• [Task A] In the post on URI bundles, what example illustrates one process overruling another?
• [Task B] Transcribe everything in the post on URI bundles from "NB typically not" down to "trumps the algorithm.".

• [Passage shown]
-=-=-

I could've attempted a congruent closure, but this isn't the meaning I
am attempting to show. A isn't B here - I am asserting that A and B are
facets of the same underlying thing. This is why I haven't specified a
predicate for the <bundled_with> above. A small, but I think, crucial
difference. 

  A bundle is created when a decision is made that 2 or more URIs are
really different URI views of the same entity. This is typically
expensive and costly and so the data store for these has to be robust.

 - backups?
  Individual files (one per bundle operation) are expensive but easily
allows for a timeline of operations.
  Compiling a file per 'process' including OPMV triples looks
potentially useful and practical. However, this increases the reliance
of an index/cache/triplestore for a running system.

Worrying about scaling/distribution later, a compiled Trig document
containing a set of bundles looks to be the better way than the manner I
am currently (MDOFS from ofs - "bundle:0001.xml", etc)

Destruction of a bundle:

NB typically not deleting a bundle due to accidental creation. This
occurs when another costly operation happens, either human or otherwise,
states that A is NOT based on the same thing as B.

A new bundle stating exactly the opposite is made, showing that A is
dissimilar to B. Decisions have to be made as to which process overrules
the other, eg the author trumps the algorithm.

Ben

-=-=-

• [Provided data]
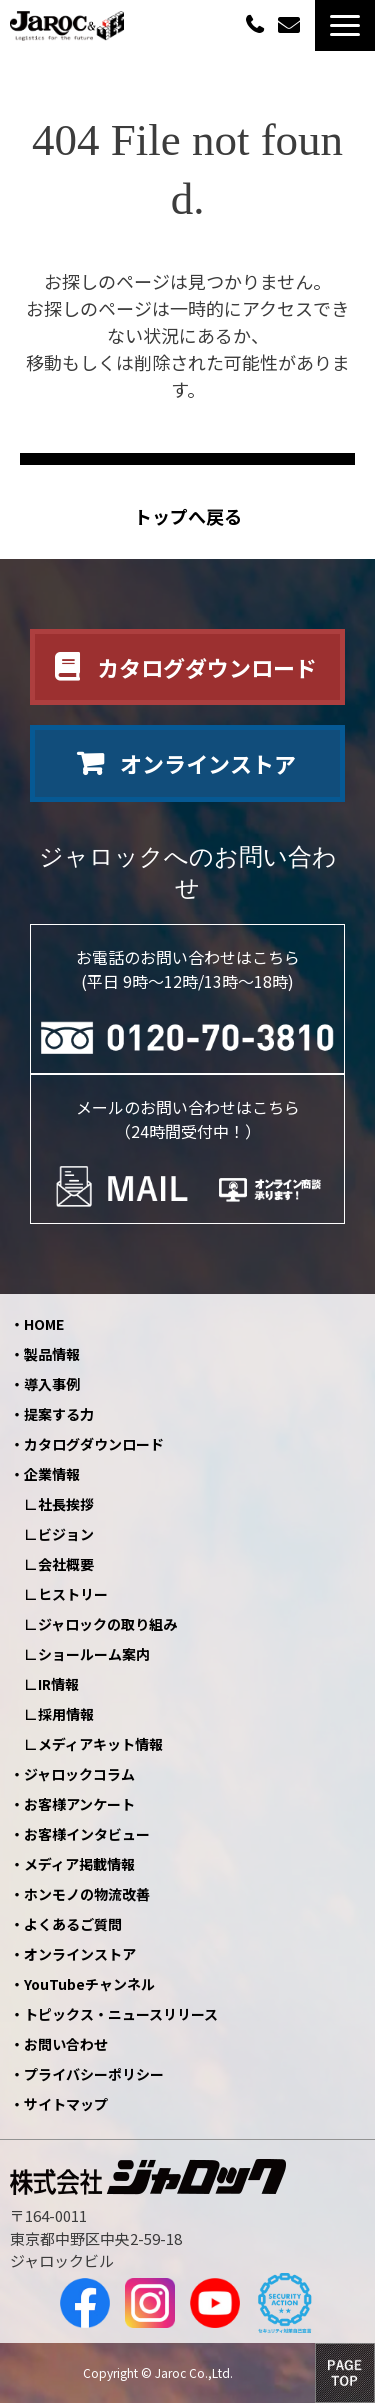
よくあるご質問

-=-=-

• [Output A] The author trumps the algorithm.

• [Output B]
NB typically not deleting a bundle due to accidental creation. This
occurs when another costly operation happens, either human or otherwise,
states that A is NOT based on the same thing as B.

A new bundle stating exactly the opposite is made, showing that A is
dissimilar to B. Decisions have to be made as to which process overrules
the other, eg the author trumps the algorithm.